- "I thought I was going to get run over. I was trying to stop him," officer says
- University of Cincinnati Police Officer Ray Tensing shot Samuel DuBose during a July 19 traffic stop
- A prosecutor calls the shooting "asinine" and "totally unwarranted"
(CNN)University of Cincinnati Police Officer Ray Tensing was indicted Wednesday on a murder charge in the shooting death of Samuel DuBose.
If convicted, Tensing could go to prison for life, Hamilton County Prosecutor Joe Deters said in a news conference. Deters played body camera footage of the traffic stop shooting that appeared to contradict Tensing's version of what happened.

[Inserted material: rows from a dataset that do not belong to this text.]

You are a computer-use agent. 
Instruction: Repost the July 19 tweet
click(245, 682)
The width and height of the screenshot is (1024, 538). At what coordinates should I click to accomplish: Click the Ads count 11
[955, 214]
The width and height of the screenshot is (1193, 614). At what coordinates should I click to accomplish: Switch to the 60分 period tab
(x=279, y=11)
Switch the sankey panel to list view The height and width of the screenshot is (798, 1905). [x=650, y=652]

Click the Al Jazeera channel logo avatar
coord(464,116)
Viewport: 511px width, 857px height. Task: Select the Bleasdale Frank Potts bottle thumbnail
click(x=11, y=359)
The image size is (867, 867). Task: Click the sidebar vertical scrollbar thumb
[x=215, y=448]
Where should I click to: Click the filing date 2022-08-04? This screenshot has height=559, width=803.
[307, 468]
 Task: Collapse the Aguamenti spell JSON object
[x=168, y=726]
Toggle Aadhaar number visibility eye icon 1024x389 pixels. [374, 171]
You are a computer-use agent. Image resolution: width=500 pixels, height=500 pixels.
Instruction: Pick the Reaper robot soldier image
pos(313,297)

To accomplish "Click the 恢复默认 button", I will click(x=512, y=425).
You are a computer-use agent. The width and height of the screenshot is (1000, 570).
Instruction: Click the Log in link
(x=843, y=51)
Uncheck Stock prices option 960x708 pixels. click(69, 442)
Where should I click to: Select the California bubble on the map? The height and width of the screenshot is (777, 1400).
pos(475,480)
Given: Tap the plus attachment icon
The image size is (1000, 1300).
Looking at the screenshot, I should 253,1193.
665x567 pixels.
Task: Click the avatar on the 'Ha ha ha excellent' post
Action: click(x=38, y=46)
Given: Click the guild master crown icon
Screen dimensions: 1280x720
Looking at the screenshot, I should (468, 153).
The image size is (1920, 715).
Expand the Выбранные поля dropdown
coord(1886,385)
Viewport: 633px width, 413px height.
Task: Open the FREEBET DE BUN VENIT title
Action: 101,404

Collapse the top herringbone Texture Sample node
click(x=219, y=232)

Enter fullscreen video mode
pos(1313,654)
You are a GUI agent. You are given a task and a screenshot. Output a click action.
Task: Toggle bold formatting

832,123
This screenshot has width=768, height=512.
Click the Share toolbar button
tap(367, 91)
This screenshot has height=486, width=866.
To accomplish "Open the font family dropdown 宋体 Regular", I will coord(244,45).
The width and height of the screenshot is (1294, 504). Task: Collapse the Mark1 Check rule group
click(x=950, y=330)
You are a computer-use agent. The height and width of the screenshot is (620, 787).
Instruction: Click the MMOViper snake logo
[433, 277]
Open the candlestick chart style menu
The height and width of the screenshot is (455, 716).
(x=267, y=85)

"I've been doing this for over 30 years. This is the most asinine act I've ever seen a police officer make -- totally unwarranted," said Deters. "It's an absolute tragedy in the year 2015 that anyone would behave in this manner. It was senseless."
The prosecutor, who said he was shocked when he first saw the video, was adamant DuBose, who is black, had not acted aggressively toward Tensing, who is white.
"People want to believe that Mr. DuBose had done something violent towards the officer -- he did not. He did not at all. I feel so sorry for his family and what they lost, and I feel sorry for the community, too," Deters said.
A reporter asked Deters whether he thought Tensing tried to mislead investigators looking into the incident.
"Yes," he said. "I think he was making an excuse for a purposeful killing" of DuBose, who was unarmed.
'Feared for his life'
Tensing fatally shot DuBose, 43, during a July 19 traffic stop over an alleged missing license tag. The officer has said he was forced to fire his weapon after almost being run over.
His body camera video captured Tensing telling officers after the shooting: "I think I'm OK. He was just dragging me. I thought I was going to get run over. I was trying to stop him."
He says his hand was caught in DuBose's car, and later left the scene with another officer to go to the hospital to get checked out. The footage shows no one rendering aid to DuBose.
Tensing, 25, surrendered to authorities shortly after news of the indictment broke, and he is expected to be arraigned on Thursday. He has been fired from his job.
Tensing's attorney told reporters that he believes the officer feared for his life.
"The guy jams the keys in the ignition," Stew Mathews told CNN.
"Turns the car on, jams it in the drive and mashes the accelerator. He wasn't slowly pulling away. (Tensing) feared for his life. He thought he was going to be sucked under the car that was pulling away from him. He thought he was going to get sucked under and killed."
The officer's account was contradicted by Deters, the prosecutor, who said that Tensing was not dragged.
"This just does not happen in the United States. People don't get shot for a traffic stop unless they are violent towards the police officer, and he (DuBose) wasn't," Deters said. "He was simply slowly rolling away. That's all he did."
'Huge first step'
DuBose's death is the latest in a string of controversial killings of people by police that include Tamir Rice in Cleveland, Michael Brown in Ferguson, Missouri, and Walter Scott in North Charleston, South Carolina.
The people killed in each case have been black.
DuBose's mother told reporters that she is grateful "everything was uncovered" in her son's shooting.
"I want everybody to just lift up their heads in prayer, and thank God because this one did not go unsolved and hidden," said Audrey DuBose. "We're going to continue to fight together with God."
Terina Allen, DuBose's sister, said she believed all along the body camera video would vindicate her brother.
"My brother is one year younger than me, and I've known him his whole life. And I've known him to never ever to run from a police officer. His record, as bad as anyone wants to make it, proves he has no problem being arrested," she said.
Mark O'Mara, an attorney for the family, said he does not believe there would have been an indictment if there hadn't been video of the shooting.
"We've now made a huge first step because -- in a situation where sometimes people believe that officers are not held accountable for their actions -- in this case, one is being held accountable. So Cincinnati is showing the rest of us how to do this right," O'Mara said.